Stretching your hamstrings out may be a safer routine to follow prior to doing the Bulgarian split squats. The tension placed on the back of your legs may be strenuous if you have not yet adapted to more intense exercises. You need to work your way up.

#7 Barbell Half Biceps Curls

Arnold was quite found of this exercise as well. If it was good enough for him, it should be good enough for you. The point of this type of curling movement is to only work the muscles for each phase of the biceps curl.

Because it’s not seen or done much, we will be detailing instructions for both phases of the half biceps curl.

The following start point is for forearms parallel with the floor. Stand with the barbell in front of your body in the biceps curling position. Place your feet shoulder width apart or with one foot back. Just use the most comfortable position to maintain balance. Tuck your elbows in towards your sides and curl the barbell up. Stop when your forearms are parallel with the floor.

Lower the weight back to the starting position and repeat the exercise.

The following is for forearms parallel to upper arm curl. Stand with the barbell in front of your body in the biceps curling position. Place your feet shoulder width apart or with one foot back. Basically, you should use the most comfortable position to maintain balance. Curl the bar up until you are in the full curl position. This is your starting point.

Lower your forearms to the point where they are parallel with the floor. Stop the gravity pull of the weight and curl the bar back high. You can even do them within the same exercise as a burnout type of training program. Once you complete the first portion of the half curl, immediately switch to doing the second movement to receive even better results.

Conclusion

You may have never seen some of these. That’s a given. But, that doesn’t mean they aren’t effective. It also doesn’t mean you shouldn’t consider trying them. You just have to give them a chance to see for yourself if you like any of them

Include each exercise into at least one training program every other day.
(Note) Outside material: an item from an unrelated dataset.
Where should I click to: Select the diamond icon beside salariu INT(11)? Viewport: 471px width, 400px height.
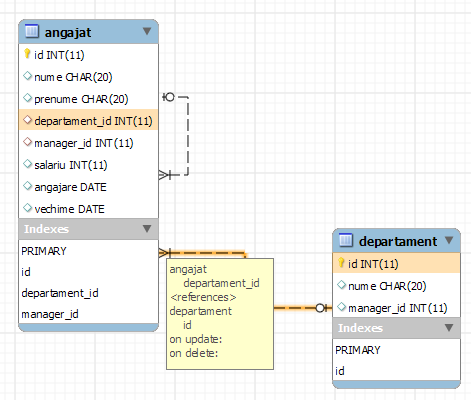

This gives you enough time to see what works and what does not work for you. Start every exercise off with lighter load settings to ensure proper form is always kept.

This then helps you decide when you can increase the load. Remember to swap out your workout program exercises every two or three months to keep the pumps in your body fresh for the next day. It’s time to impress your training buddies. They’ll never expect to see these exercises!